Potter warf einen Blick auf seine Verwandten, die verängstigt den Schlangenlord beobachteten. Voldemort hatte sie am Vorabend abholen lassen und sie hatten seitdem schon ein paar Mal am falschen Ende des einen oder anderen Cruciatus gestanden. Vor allem der dicke Mann, Potters Onkel, wenn er richtig informiert war, war ständig rot angelaufen und hatte sich ununterbrochen beschwert, bis ein entnervter Todesser den Cruciatus auf ihn losgelassen hatte.

Noch dreimal an dem Abend hatte sich einer der Männer, die die Zelle der Muggel bewachten, genötigt gesehen, den Mann zu verfluchen, bevor er endlich Ruhe gegeben hatte.

Jetzt standen alle drei Muggel stumm und eng aneinander gedrängt da und warteten angsterfüllt darauf, was mit ihnen geschehen würde.

Potter antwortete nicht und so wiederholte Voldemort seine Frage. "Potter, redest du oder soll ich deine Verwandten umbringen?"

Die Köpfe der drei Muggel fuhren herum und erst jetzt nahmen sie den Jungen wahr, der am Boden saß und trotz seiner schrecklichen körperlichen Verfassung und der direkten Bedrohung für ihn und die Seinen ruhig in Gedanken versunken schien.

"Ich fürchte, ich kann nicht die ganze Welt verraten, nur weil ich damit ein paar Leben retten kann", war schließlich die leise Antwort. Potter hatte seine Verwandten dabei nicht angesehen, er hielt den Kopf gesenkt.

"Wie du willst, Potter", zischte Voldemort leicht verärgert. "Crucio!"

Die drei Muggel schrieen auf, als sie der Fluch des dunklen Lords traf. Sie fielen zu Boden und schlugen um sich.

Voldemort warf einen Blick auf Potter.
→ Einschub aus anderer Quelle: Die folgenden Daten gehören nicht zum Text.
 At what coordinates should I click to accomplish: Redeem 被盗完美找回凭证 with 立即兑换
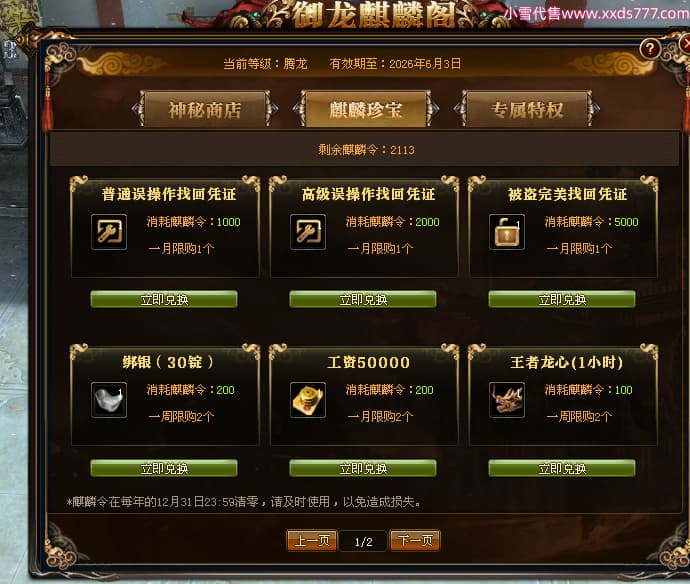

Der junge Zauberer hatte noch immer den Kopf gesenkt und die Augen geschlossen.

Er unterbrach den Cruciatus und stieg von seiner Tribüne hinab zu Potter. Mit dem Zauberstab drückte er das Kinn des schwarzhaarigen Jugendlichen empor und zwang ihn, ihn anzusehen. Die grünen Augen funkelten vor unterdrückter Emotion, doch der Rest des Gesichts blieb vorsichtig ausdruckslos.

Voldemort wandte sich an die Muggel. "Herr und Frau Dursley, Dursley Junior, hat einer von Ihnen diesem Jungen irgendetwas zu sagen?", fragte er in der Hoffnung, das Flehen seiner einzigen lebenden Verwandten könne den Jungen erweichen.

"Junge", knurrte nun der dicke Muggel, "sag dem Verrückten gefälligst, dass wir mit eurer kranken Welt nichts zu tun haben!"

"Harry", schmeichelte die pferdegesichtige Frau, "sag dem Herrn doch einfach, was er wissen will, dann können wir alle wieder nach Hause gehen, ja?"

Voldemort drehte sich zu Potter um, als dieser zum Sprechen ansetzte. "Tante Petunia, sieh dich doch mal um! Selbst wenn ich ihnen jedes einzelne meiner oder eurer schmutzigsten Geheimnisse erzähle, glaubst du ernsthaft, du kommst hier lebendig raus?!

Das hier ist Voldemort, Tante!" Er klang ...genervt? Voldemort verstand diesen Jungen einfach nicht. Die dürre Muggel war bei seinem Namen zusammengezuckt. Offensichtlich war sie nicht gänzlich ungebildet. Ihr Sohn dagegen schien nicht sehr beeindruckt.

"Ich warne dich, du kleiner Freak! Pack jetzt sofort aus, oder ich schlag dich grün und blau, sobald wir hier raus sind!!!"

Hm, das hatte Voldemort nun nicht erwartet. Potters Cousin schien den Retter der Zaubererwelt nicht allzu sehr zu schätzen. Potter jedoch schwieg, es war unmöglich, zu sagen, was er von seinem Cousin hielt. Jetzt konnte Voldemort nur noch darauf hoffen, dass Potters Heldenkomplex sich vielleicht doch noch zeigen würde.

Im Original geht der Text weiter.